It will soon be 50 years since Dwight D. Eisenhower gave his farewell address to the nation on January 17, 1961.

In this address, the retiring president introduced the now famous phrase “military‐industrial complex” (MIC) into public discourse. Here is the nub of what he said:

This conjunction of an immense military establishment and a large arms industry is new in the American experience. The total influence—economic, political, even spiritual—is felt in every city, every Statehouse, every office of the Federal government. We recognize the imperative need for this development. Yet we must not fail to comprehend its grave implications. Our toil, resources, and livelihood are all involved; so is the very structure of our society.

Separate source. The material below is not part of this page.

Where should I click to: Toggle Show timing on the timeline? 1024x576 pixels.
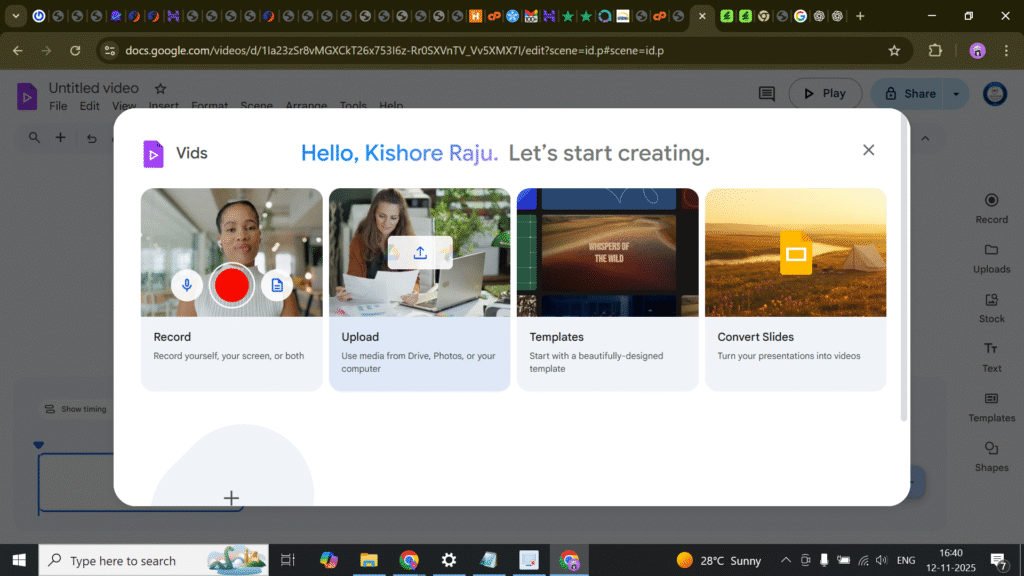[75, 409]
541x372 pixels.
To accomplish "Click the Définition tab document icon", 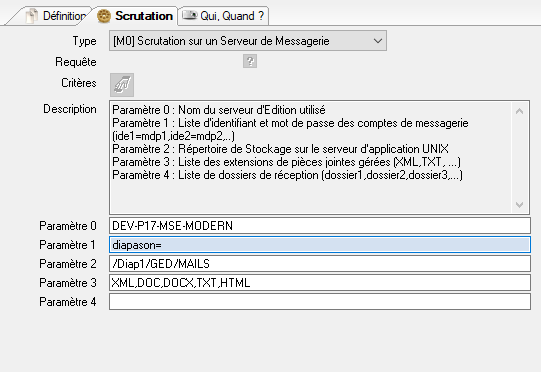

In the councils of government, we must guard against the acquisition of unwarranted influence, whether sought or unsought, by the military‐industrial complex. The potential for the disastrous rise of misplaced power exists and will persist.

The full speech is still worth pondering. But one phrase here, overlooked in most discussions of the MIC concept, leaped from the page as I reread it:

“The total influence [of the MIC]— economic, political, even spiritual—is felt in every city, every Statehouse, every office of the Federal government.”

The military‐industrial complex—a spiritual influence?

In my experience, absolutely.

During the half‐century since this historic speech, presidents have come and gone; political parties have waxed and waned; there have been times of open war, punctuated by intervals of “peace” and covert conflicts; the economy has seen boom and bust.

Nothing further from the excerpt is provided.